0522 hours, 21 January
New Phetchaburi Road, Bangkok
Colonel Kriangsak propped himself up in the commander’s hatch, his eyes
fixed on the line of tanks ahead. With less than three miles to go
before they reached the government building complex, he’d expected more
resistance from the loyalists, some show of force at least.
There was a thump, as though the tank he was riding in had hit a
pothole, and the predawn semidarkness turned a dazzling white. There
was no sound that he was aware of, but there was a gut-wrenching
sensation of falling … then blackness.
0522 hours, 21 January
New Phetchaburi Road, Bangkok
“My God, will you look at that!” Even at better than three hundred
yards, the blast had rocked the service station where Loomis and the
Thais were hiding. Windows shattered, and night turned to day as an
orange fireball crawled into the sky on a column of flame-shot smoke.
Loomis used the laser target scope to survey the damage. The lead tank
was gone … gone, along with part of the highway. He couldn’t see
anything left of the vehicle save for scraps which might have been
anything. The second tank in line had dipped nose-first into the crater
scooped out of the pavement by the blast and tumbled onto its back.
Smoke and flame poured from the wreckage. Tanks three and four lay
upended thirty yards from the pit, like discarded toys.
Beyond that, his vision was obscured by the smoke, but he could see at
least one truck burning, and make out the shapes of men staggering about
on the road or lying motionless on the ground.
“Okay, Lieutenant,” he said to the That officer at his side. “Looks
like we stopped ’em. Now it’s up to you.”

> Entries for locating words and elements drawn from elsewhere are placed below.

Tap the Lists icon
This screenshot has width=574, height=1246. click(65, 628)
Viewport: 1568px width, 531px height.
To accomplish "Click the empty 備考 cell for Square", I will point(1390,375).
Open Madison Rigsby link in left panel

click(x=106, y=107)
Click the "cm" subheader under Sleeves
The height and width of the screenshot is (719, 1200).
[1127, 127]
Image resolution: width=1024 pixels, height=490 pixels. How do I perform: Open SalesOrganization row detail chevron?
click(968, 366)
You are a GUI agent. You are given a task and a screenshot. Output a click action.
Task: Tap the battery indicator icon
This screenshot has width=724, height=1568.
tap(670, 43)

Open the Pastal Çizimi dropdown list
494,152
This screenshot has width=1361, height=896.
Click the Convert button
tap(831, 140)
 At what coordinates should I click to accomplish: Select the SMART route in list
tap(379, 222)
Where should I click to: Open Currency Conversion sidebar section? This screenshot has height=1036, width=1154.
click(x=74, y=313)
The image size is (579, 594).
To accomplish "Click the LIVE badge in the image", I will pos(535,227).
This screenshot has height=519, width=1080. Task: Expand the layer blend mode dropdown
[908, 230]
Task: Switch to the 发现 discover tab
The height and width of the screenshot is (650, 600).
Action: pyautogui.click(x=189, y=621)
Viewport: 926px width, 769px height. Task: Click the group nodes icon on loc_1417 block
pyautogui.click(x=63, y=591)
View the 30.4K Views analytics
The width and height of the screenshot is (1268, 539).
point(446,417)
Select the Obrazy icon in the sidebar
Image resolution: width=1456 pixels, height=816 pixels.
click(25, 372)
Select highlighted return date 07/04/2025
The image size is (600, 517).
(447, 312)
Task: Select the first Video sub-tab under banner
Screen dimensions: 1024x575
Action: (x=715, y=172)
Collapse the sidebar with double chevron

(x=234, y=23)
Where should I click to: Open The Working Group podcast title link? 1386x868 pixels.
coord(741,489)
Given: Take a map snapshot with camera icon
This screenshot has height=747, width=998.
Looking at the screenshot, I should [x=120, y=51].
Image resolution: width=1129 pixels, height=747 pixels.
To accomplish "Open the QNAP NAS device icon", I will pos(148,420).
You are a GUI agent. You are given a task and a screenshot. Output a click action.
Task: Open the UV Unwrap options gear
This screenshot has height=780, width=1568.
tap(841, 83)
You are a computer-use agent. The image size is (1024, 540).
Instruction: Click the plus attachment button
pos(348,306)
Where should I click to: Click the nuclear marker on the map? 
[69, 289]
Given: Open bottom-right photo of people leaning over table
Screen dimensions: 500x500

The lieutenant was already giving orders to his men over the radio.
0528 hours, 21 January
New Phetchaburi Road, Bangkok
Kriangsak opened his eyes. He was lying on his back, his ears ringing
painfully, his body bruised and sore. Experimenting gently, he found
that he could move, could sit up painfully and look around. Nothing was
broken.
He’d been riding in the fourth Stingray in line. At first, he was so
disoriented he couldn’t find the vehicle. Then he saw it, twenty meters
away and lying on its side. He decided he must have been flung clear by
the explosion. Several still, broken bodies in army uniforms lay on the
street.
Blind chance had saved Kriangsak’s life. The Stingray’s turret had
protected him from the worst of the blast, but he’d been thrown clear
from the hatch instead of smashed against the interior hull.
Two of the tanks were still intact, but they were motionless, their
crews killed or knocked unconscious by the shock wave. Everywhere,
soldiers stood or sat or stumbled through the smoky darkness as though
drunk. Most wore masks of blood from nosebleeds. Some writhed in agony
on the ground and appeared to be screaming, though there was no sound.
Only gradually did Kriangsak realize that he was deaf.
He looked up. The weapon which had shattered the column had to have
been an air-launched weapon, but there was no sign of aircraft, no hint
of where the bolt had come from. Striking a target with such accuracy
from so far away that the attacker could not be seen … the RTAF didn’t
have that kind of technology, but Kriangsak knew who did. He had an
uncomfortable feeling that the Americans were back in the game.
Shaking his head to clear it, he started moving back toward the line of
trucks. Through the high-pitched shrilling in his ears, he could make
out the far-off, muffled roar of fires, the screams of wounded men. His
hearing was returning.
Several trucks were burning. Others had swerved off the highway and
smashed into trees or gone nose-down in a ditch. The trucks toward the
end of the column, however, were untouched, though none of the vehicles
were moving.
Kriangsak had seen the crater in the road ahead. The convoy would not
get any further in that direction.
And the That loyalists would be closing in at any moment to mop up.